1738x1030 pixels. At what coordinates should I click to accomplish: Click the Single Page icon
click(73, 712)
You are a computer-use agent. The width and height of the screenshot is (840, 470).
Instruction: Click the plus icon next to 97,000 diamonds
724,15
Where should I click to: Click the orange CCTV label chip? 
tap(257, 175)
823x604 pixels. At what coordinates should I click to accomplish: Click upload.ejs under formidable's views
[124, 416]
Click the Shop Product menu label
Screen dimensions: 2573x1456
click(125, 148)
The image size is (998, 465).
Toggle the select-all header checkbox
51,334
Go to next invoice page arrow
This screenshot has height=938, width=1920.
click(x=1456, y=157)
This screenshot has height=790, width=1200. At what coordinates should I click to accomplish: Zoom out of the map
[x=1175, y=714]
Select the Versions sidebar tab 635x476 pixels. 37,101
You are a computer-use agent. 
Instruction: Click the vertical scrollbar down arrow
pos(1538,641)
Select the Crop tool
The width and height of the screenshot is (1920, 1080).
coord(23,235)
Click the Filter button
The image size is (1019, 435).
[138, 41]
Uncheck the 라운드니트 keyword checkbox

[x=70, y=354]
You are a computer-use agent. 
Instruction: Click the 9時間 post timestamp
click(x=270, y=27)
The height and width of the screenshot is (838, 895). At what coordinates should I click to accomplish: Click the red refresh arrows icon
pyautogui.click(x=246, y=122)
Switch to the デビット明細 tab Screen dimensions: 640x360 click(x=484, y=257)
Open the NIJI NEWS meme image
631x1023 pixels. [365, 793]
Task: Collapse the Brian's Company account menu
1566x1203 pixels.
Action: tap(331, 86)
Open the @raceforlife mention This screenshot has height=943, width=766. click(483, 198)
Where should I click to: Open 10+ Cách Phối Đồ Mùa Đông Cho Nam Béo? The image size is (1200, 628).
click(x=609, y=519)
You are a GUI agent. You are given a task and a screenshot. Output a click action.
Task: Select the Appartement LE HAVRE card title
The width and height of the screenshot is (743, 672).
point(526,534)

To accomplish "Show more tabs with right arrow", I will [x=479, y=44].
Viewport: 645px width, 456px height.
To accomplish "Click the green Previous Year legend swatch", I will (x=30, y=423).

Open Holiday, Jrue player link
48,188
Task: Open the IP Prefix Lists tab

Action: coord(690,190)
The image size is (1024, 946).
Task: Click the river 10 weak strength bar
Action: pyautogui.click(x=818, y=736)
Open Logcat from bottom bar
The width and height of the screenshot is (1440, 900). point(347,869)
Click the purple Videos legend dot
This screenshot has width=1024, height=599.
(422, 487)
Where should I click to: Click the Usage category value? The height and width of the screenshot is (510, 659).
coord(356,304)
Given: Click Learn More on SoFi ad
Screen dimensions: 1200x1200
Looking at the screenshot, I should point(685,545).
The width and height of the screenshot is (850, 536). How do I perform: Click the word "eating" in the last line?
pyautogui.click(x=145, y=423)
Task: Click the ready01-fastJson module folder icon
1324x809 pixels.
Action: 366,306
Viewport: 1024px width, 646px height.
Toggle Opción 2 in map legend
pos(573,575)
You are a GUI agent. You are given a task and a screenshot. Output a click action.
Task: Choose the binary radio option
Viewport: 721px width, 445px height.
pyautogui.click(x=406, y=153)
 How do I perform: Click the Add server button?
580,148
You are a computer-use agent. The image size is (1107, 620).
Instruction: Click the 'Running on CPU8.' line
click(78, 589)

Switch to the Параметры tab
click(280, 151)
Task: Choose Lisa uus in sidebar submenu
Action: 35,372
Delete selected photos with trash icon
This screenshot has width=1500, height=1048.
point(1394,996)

GOAL OF THE EXERCISE = Across the records above, tally the lines that contain "will" and give the result as a number alone.

YOUR RESPONSE = 2